All four series reflect Elizabeth Durack’s affinity with an Aboriginal view of the world. Using a limited palette of ochre colours she created works, striking in drama and design, that combined an essence of Aboriginality within her own perceptions and distinctive style.
The works stem partly from personal experience of ceremonies, from familiarity with ancient masterpieces on rock faces in northern Australia, and from lessons learnt from Jubul, a bark painter from Arnhem Land.
Essentially, the paintings are a synthesis of two worlds. Detailed notes elucidate certain aspects of them and indirectly acknowledge that not all can or need be explained.

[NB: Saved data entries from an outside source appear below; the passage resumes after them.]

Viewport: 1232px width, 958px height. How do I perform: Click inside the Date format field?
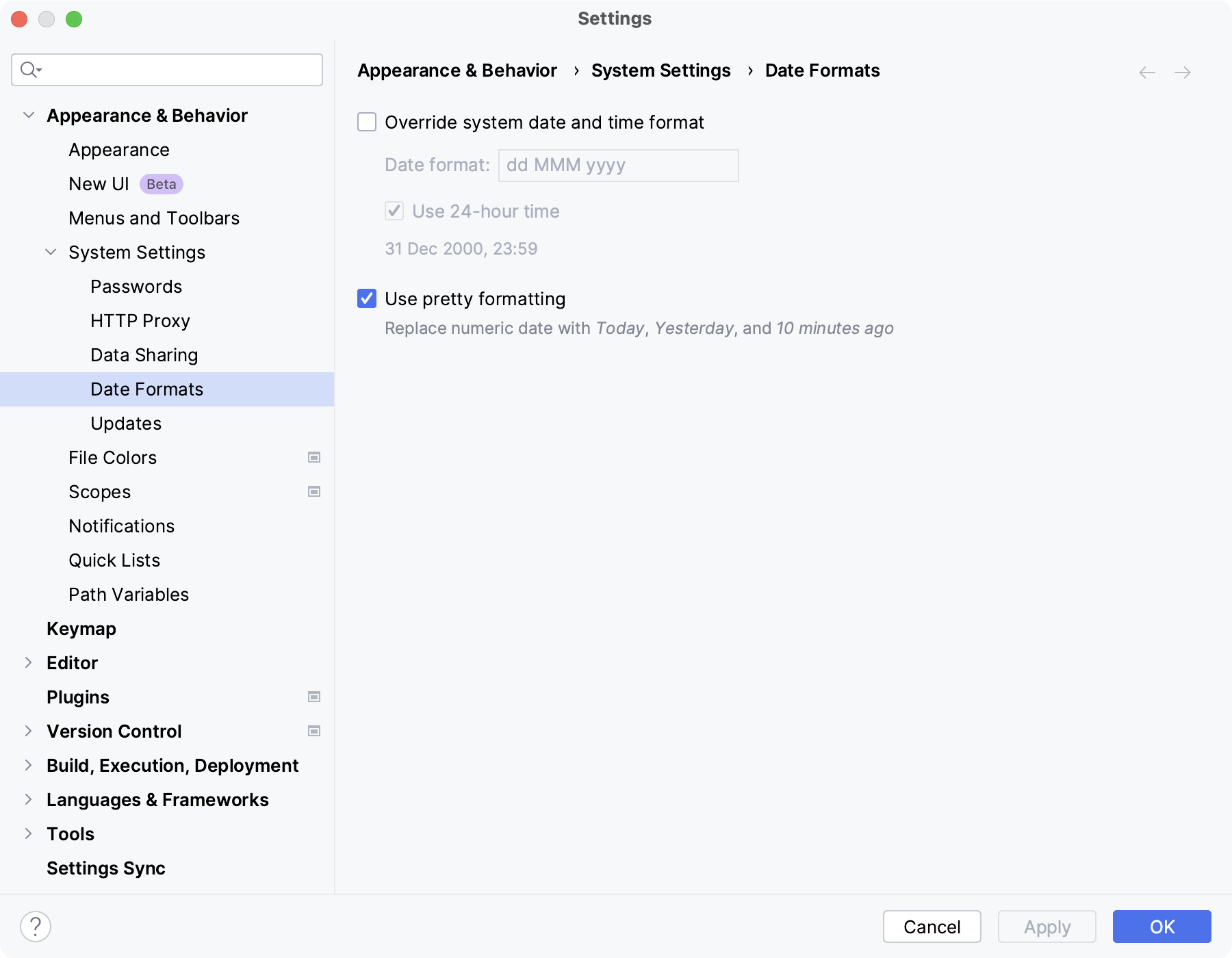click(x=617, y=165)
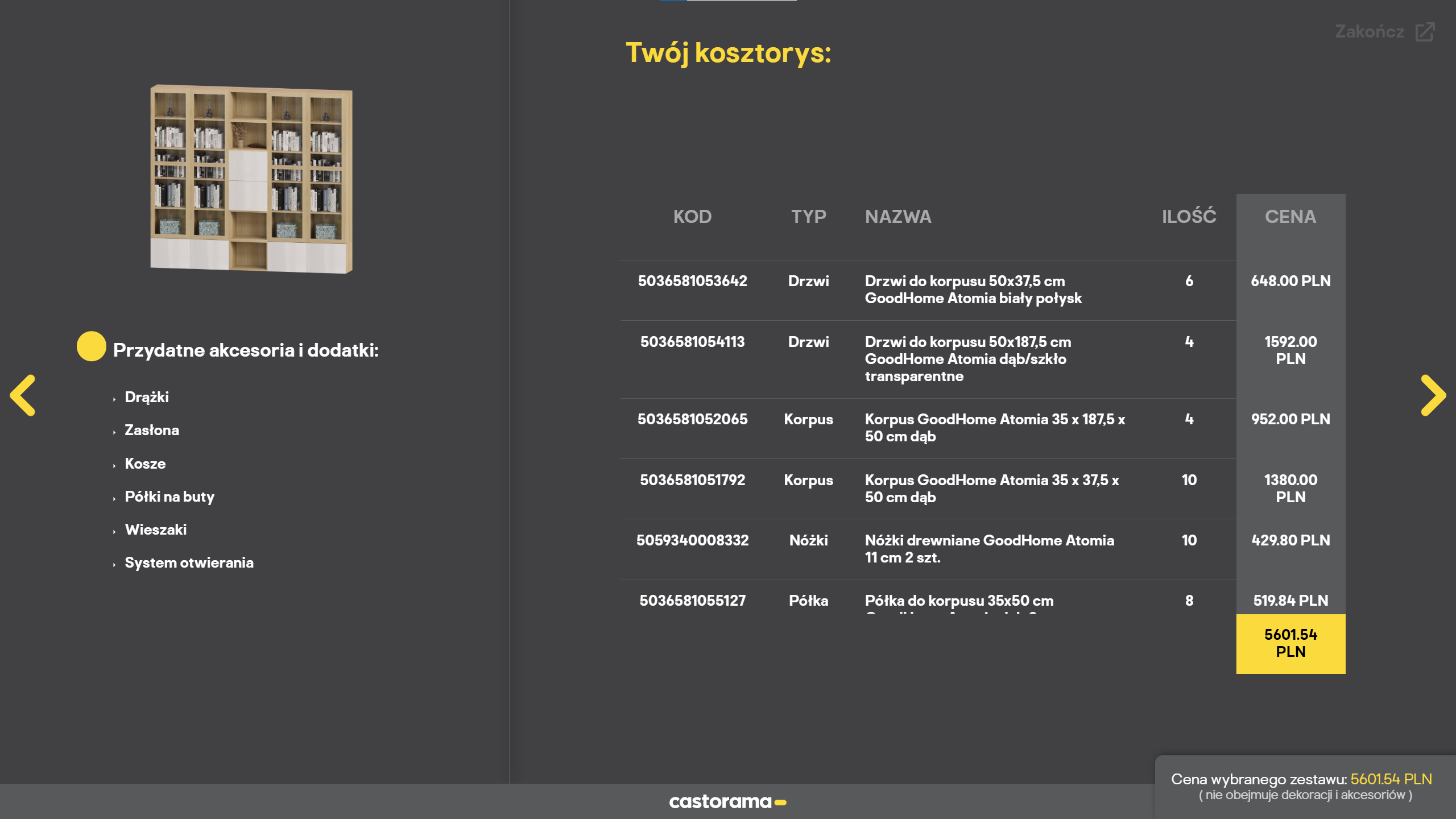Click the Zakończ export icon
The height and width of the screenshot is (819, 1456).
coord(1425,32)
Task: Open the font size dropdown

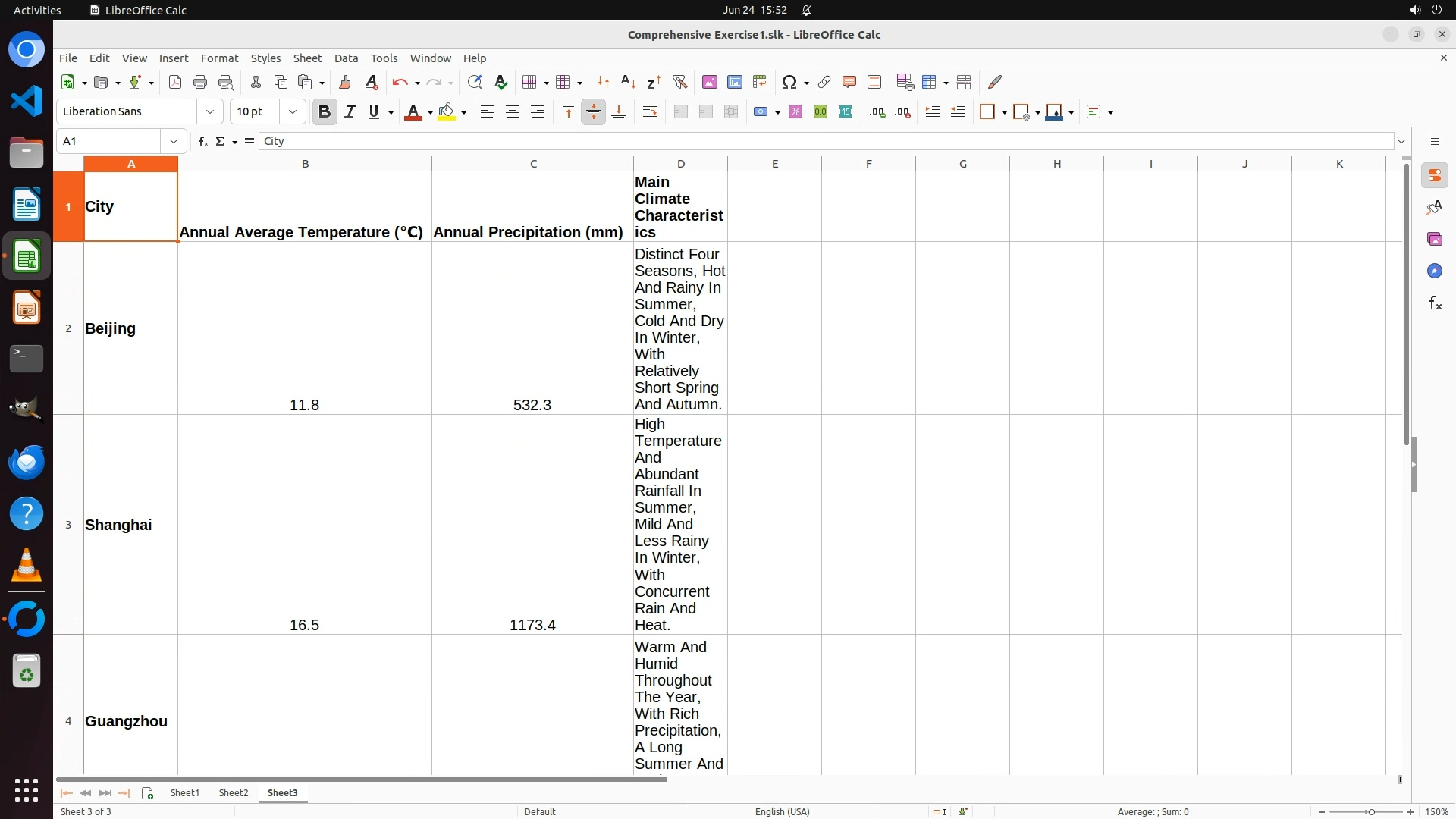Action: [x=292, y=112]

Artist's notes on the sequence Love Magic
In the ordered society of the old Australian Aborigine, choice in marriage was confined within strict bounds of preordained law and formal custom. Baby girls were often betrothed from birth and, although a certain amount of choice was possible, it was limited within a fixed group.
Our haphazard method of boy-meets-girl, where marriage is possible within any grade of society, was virtually unknown. Yet, while such restriction might seem intolerable, it had the advantage that no man remained unwillingly a bachelor nor any woman lived in enforced spinsterhood.

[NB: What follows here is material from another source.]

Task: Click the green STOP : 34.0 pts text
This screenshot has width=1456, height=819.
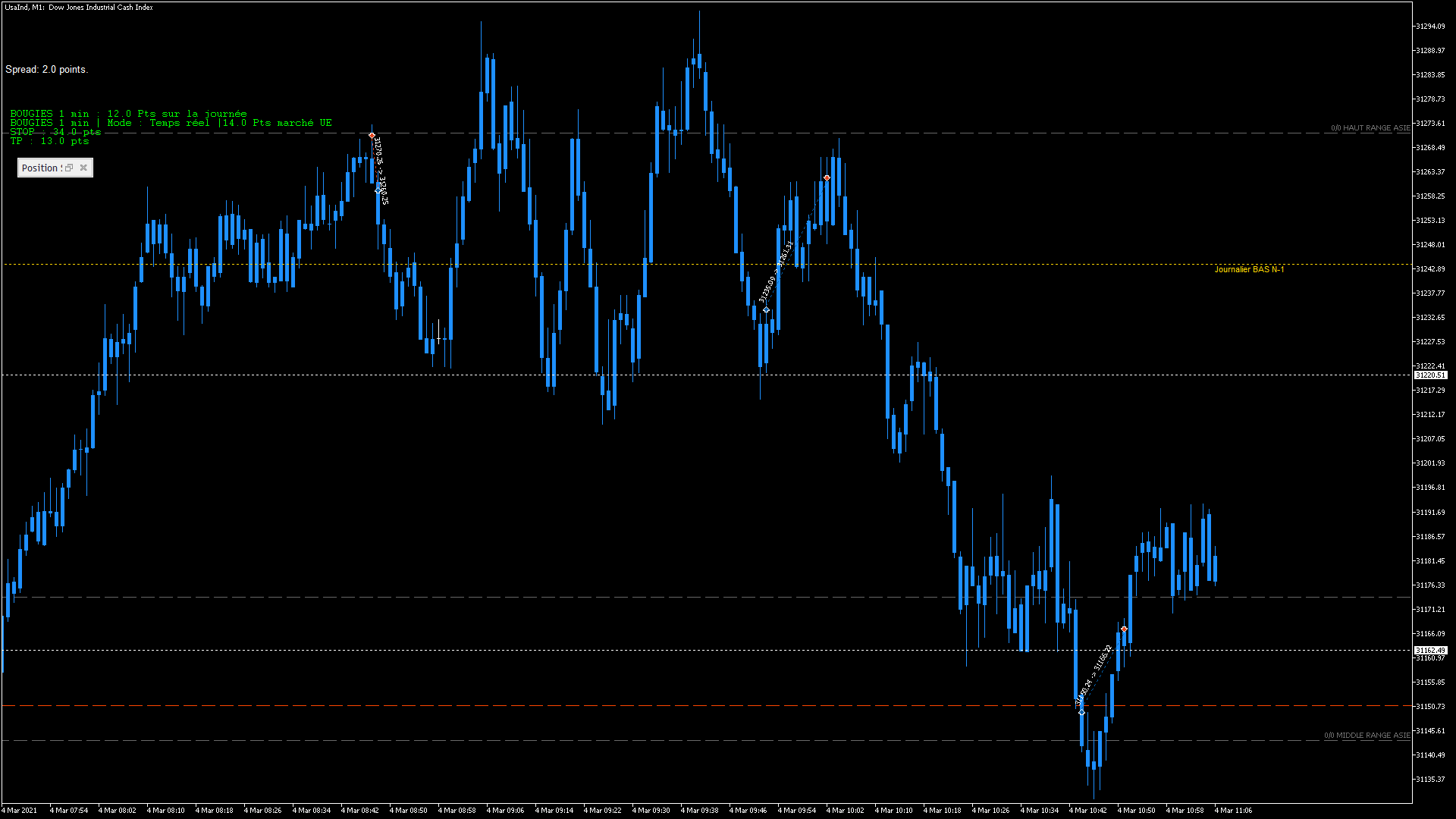Action: (55, 132)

However, even with mateship on a prearranged basis, Cupid's erratic and mischievous darts did occasionally penetrate the rigid barriers of accepted tradition. When this occurred, magic (in many diverse forms) was resorted to in order to aid the languishing lover. (Needless to say the magic was assisted by the endless talk and gossip of the camp fires among a people who specialise in this art and know the power of auto-suggestion.)
In this set of pictures numbers 1-4 depict some of the well-known love charms used by the men to attract women. Pictures, numbers 5-9, relate to counter-magic and reprisal on the part of the bereft and angered mate.
Artist's note on method
In the painting of the Love Magic pictures, and the other series, I have employed the Aboriginal's own method of bark painting. Modern materials have been used but, for the construction and approach generally, I am indebted to an old friend and fellow artist, Jubul, of a Northern Territory tribe, for the teaching and guidance he gave me in the last years of his life.
Because of the convention of hanging pictures on walls I have kept these for the most part "right way up" although, strictly speaking, a bark painting has no right or wrong way up. It is painted to be looked at by a circle of observers on the ground and no bark painting is complete without a verbal explanation by the artist who with words fills in the gaps or the parts too "hard" to be shown. I have put more drawing (as is generally understood) into human figures than would Jubul but in regard to the building-up, the patterning, and the colour schemes, the paintings owe much to the unsurpassable originals of our great unknown native artists whose work it has been my privilege to study and revere.
* These notes (and the notes accompanying each painting) come from the catalogue prepared when this series of paintings was first exhibited at Anthony Hordens Art Gallery, Sydney in November 1954.